How many lines in the material below contain the string "Viewport"? Reply with the number only.

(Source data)
- - -

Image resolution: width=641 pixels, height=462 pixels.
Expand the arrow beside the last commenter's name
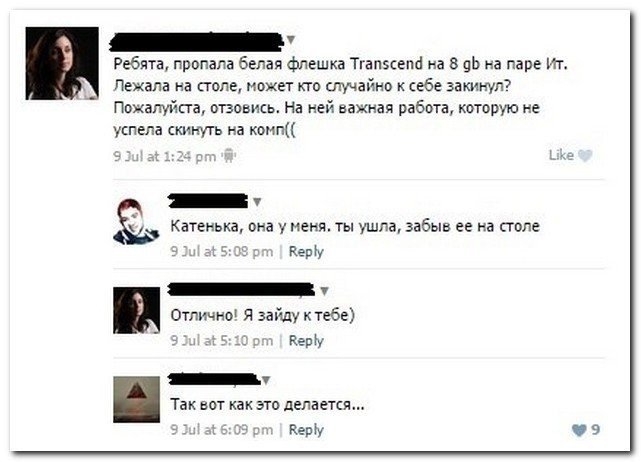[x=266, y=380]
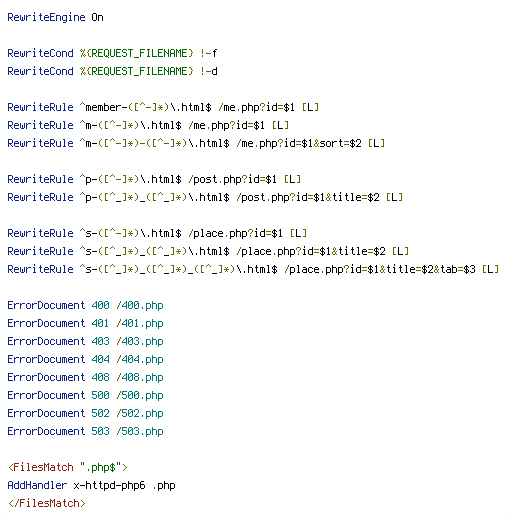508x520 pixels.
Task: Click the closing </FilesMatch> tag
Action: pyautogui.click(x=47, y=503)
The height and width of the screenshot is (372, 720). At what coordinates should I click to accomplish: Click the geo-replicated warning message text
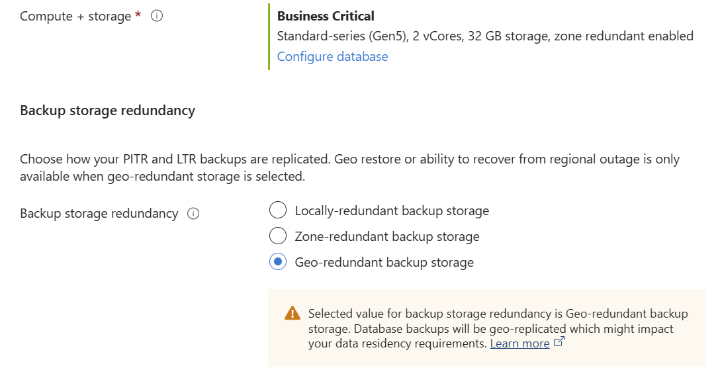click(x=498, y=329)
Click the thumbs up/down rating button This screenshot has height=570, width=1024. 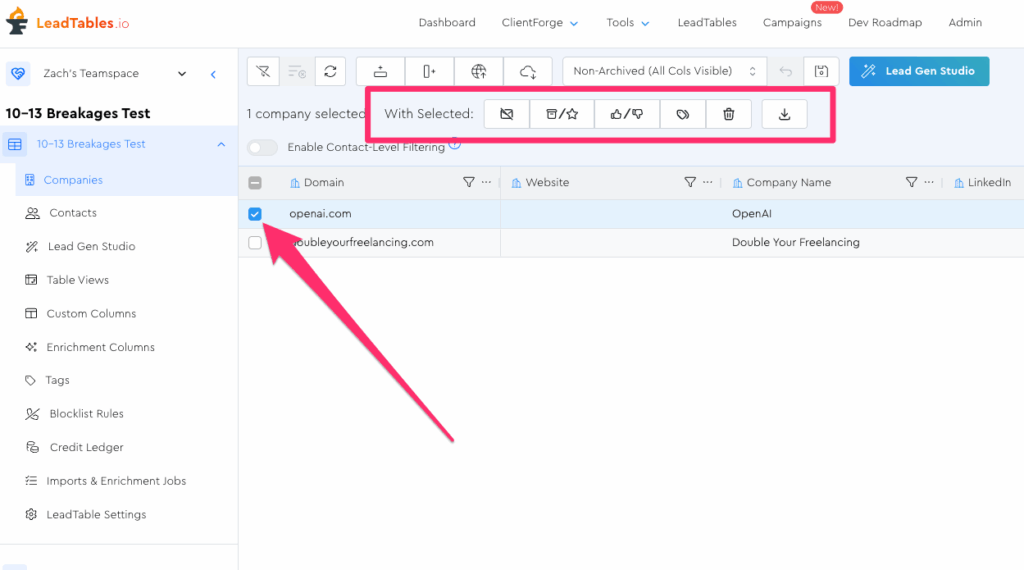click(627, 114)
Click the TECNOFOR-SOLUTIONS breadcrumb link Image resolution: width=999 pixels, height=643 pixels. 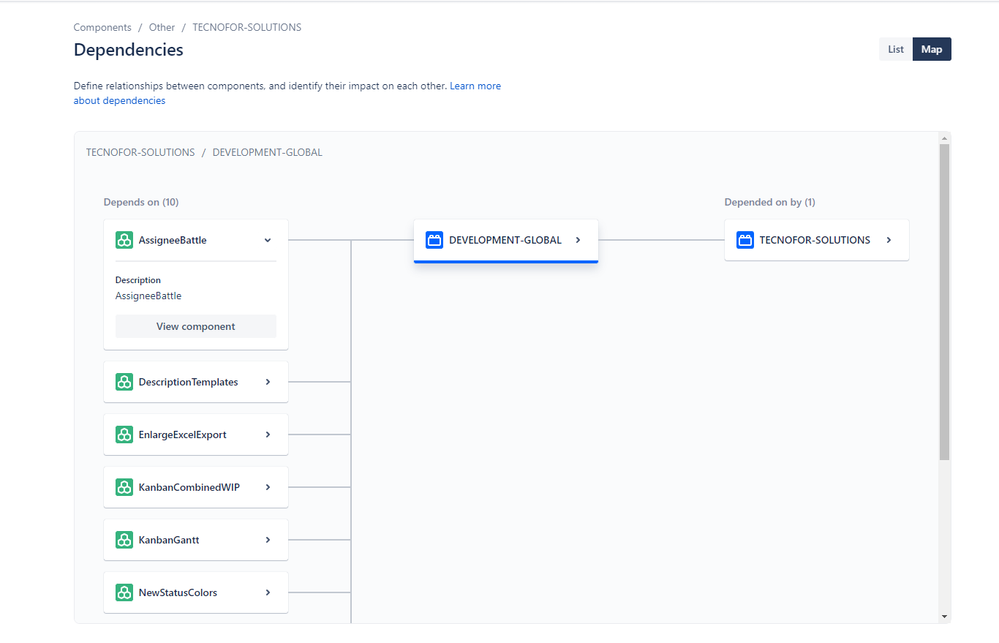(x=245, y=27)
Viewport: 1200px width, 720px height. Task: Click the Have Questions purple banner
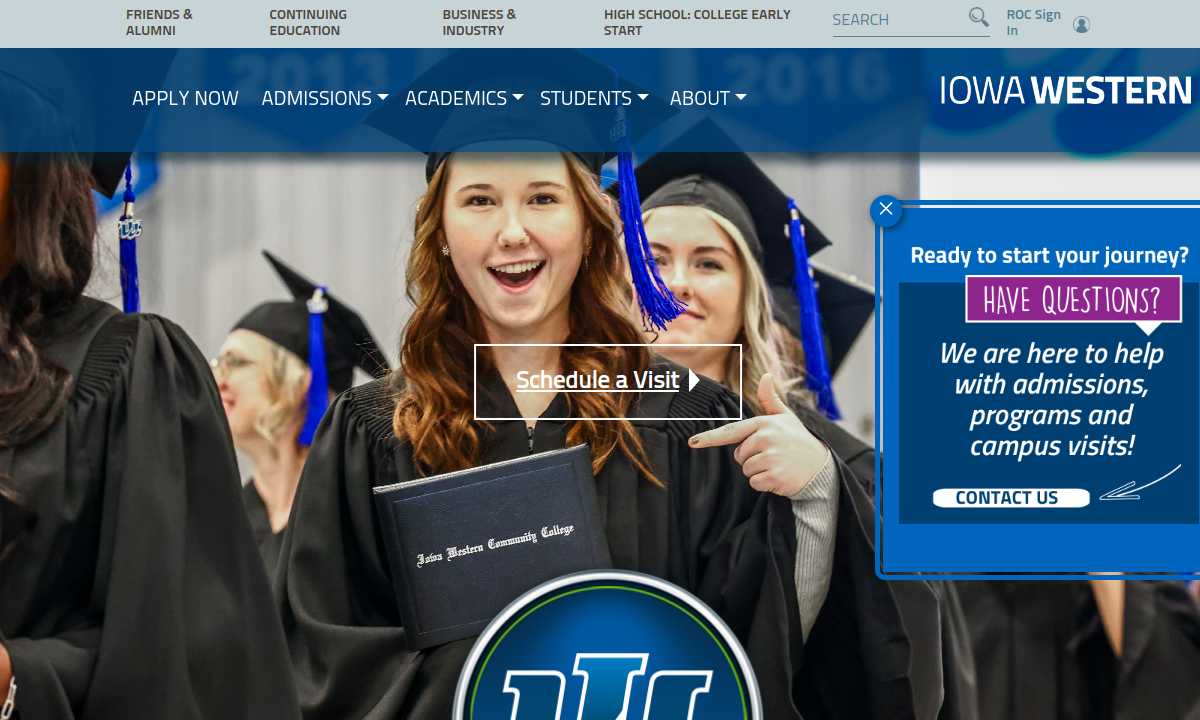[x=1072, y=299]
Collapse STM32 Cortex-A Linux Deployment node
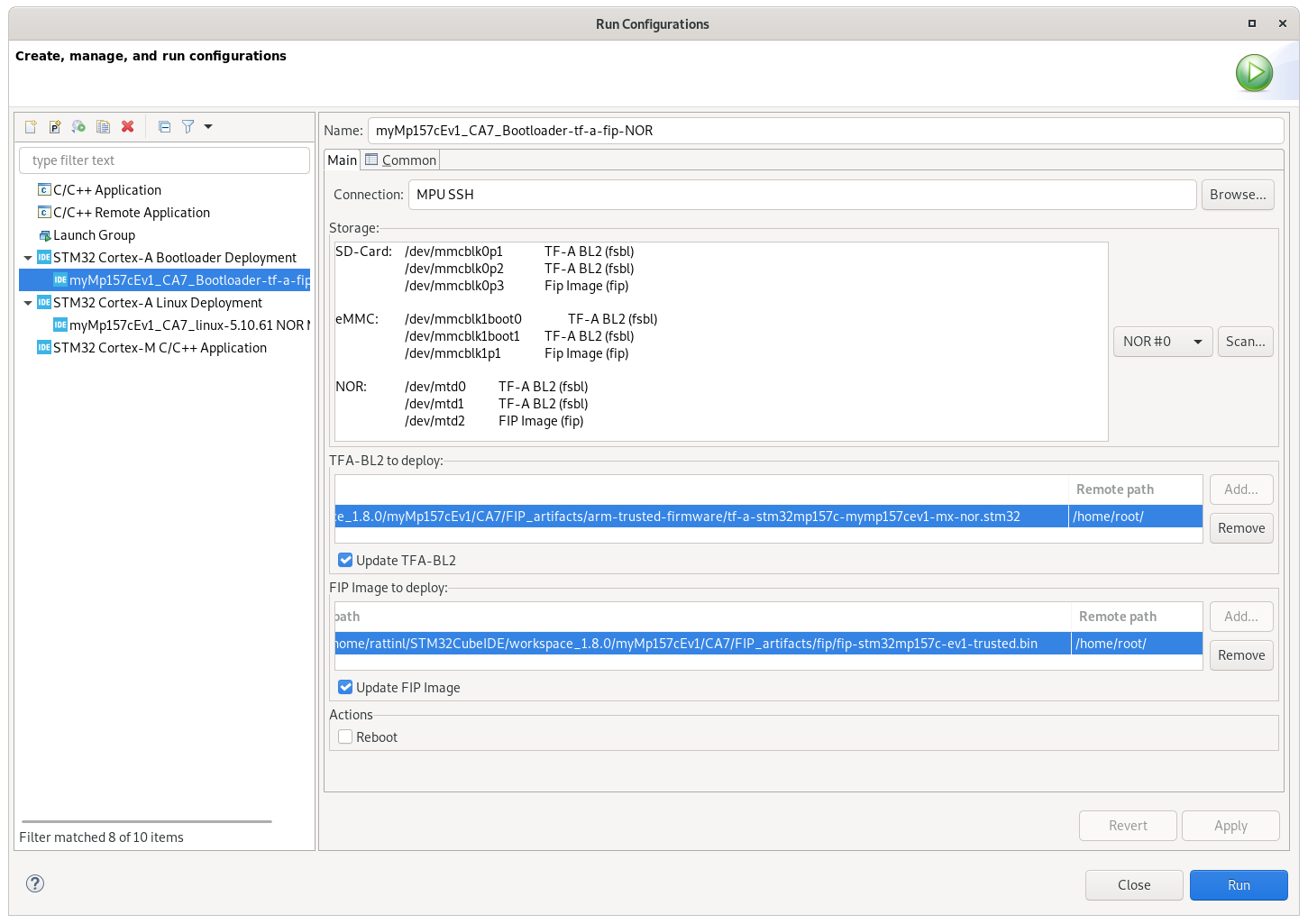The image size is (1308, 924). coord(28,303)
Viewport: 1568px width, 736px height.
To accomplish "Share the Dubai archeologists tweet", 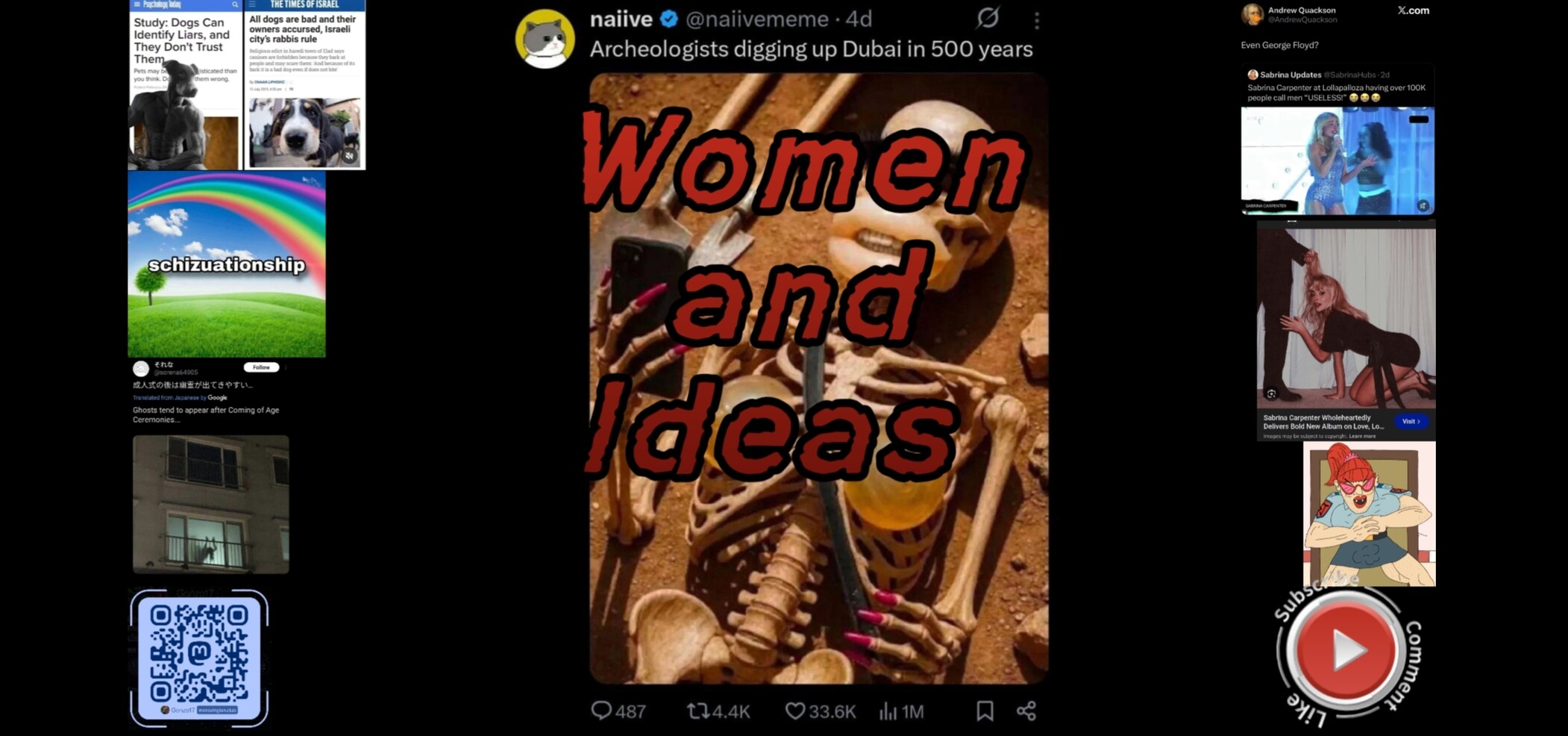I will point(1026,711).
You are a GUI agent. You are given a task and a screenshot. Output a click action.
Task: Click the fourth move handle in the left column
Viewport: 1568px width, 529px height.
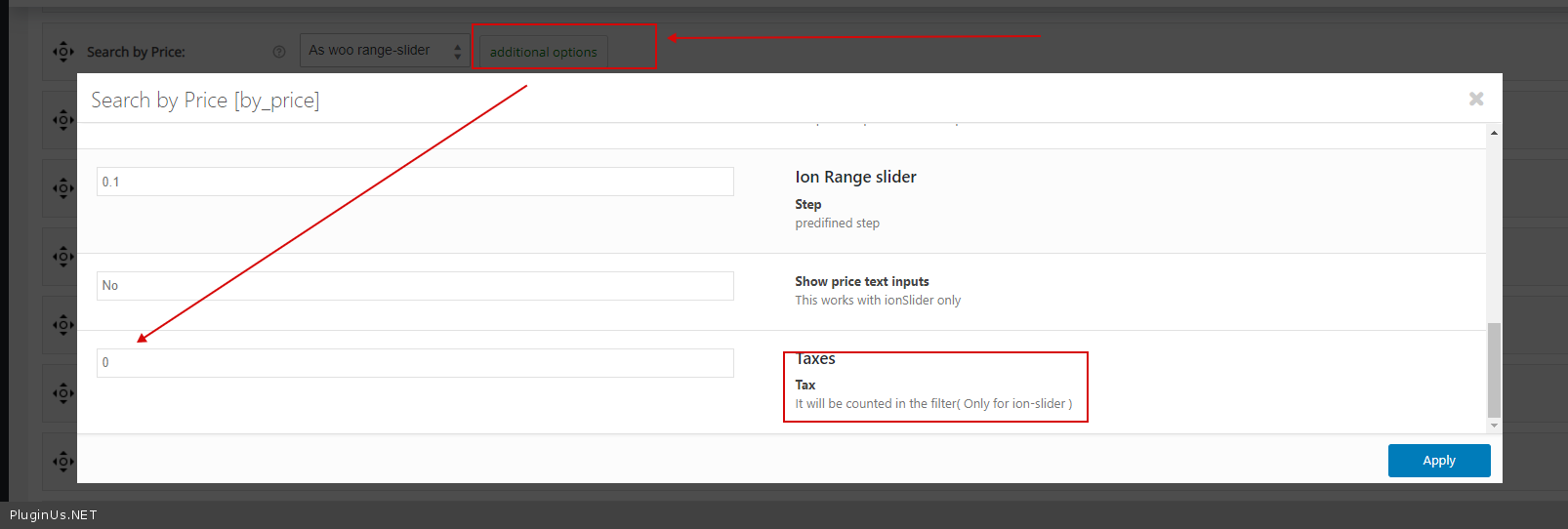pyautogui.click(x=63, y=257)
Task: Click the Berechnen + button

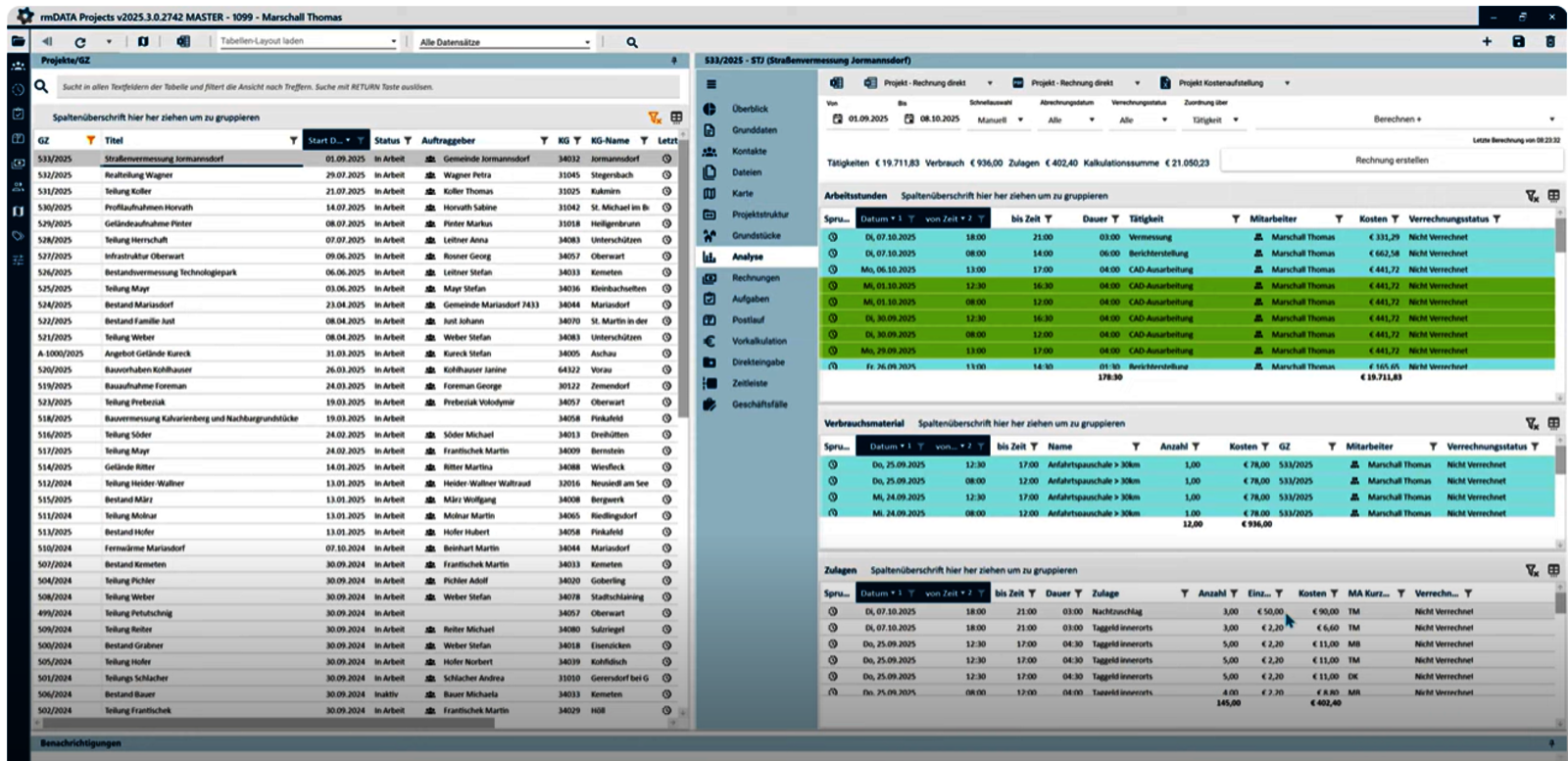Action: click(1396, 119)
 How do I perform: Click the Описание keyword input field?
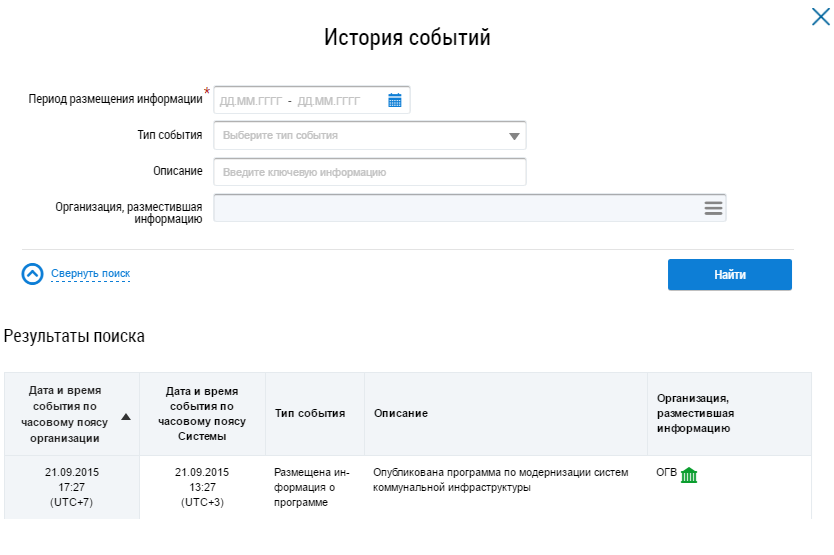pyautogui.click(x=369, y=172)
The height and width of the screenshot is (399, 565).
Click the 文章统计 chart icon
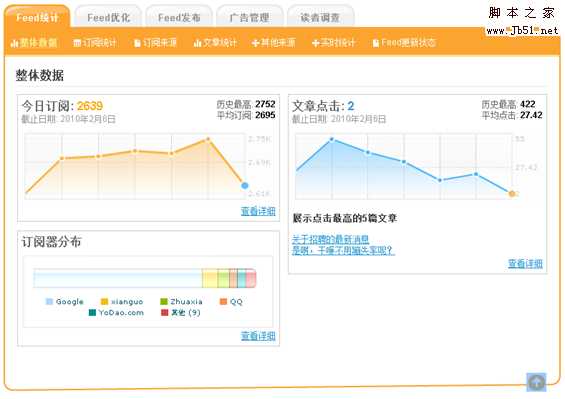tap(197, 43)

- - -

ANSWER FOR THIS EXERCISE. 3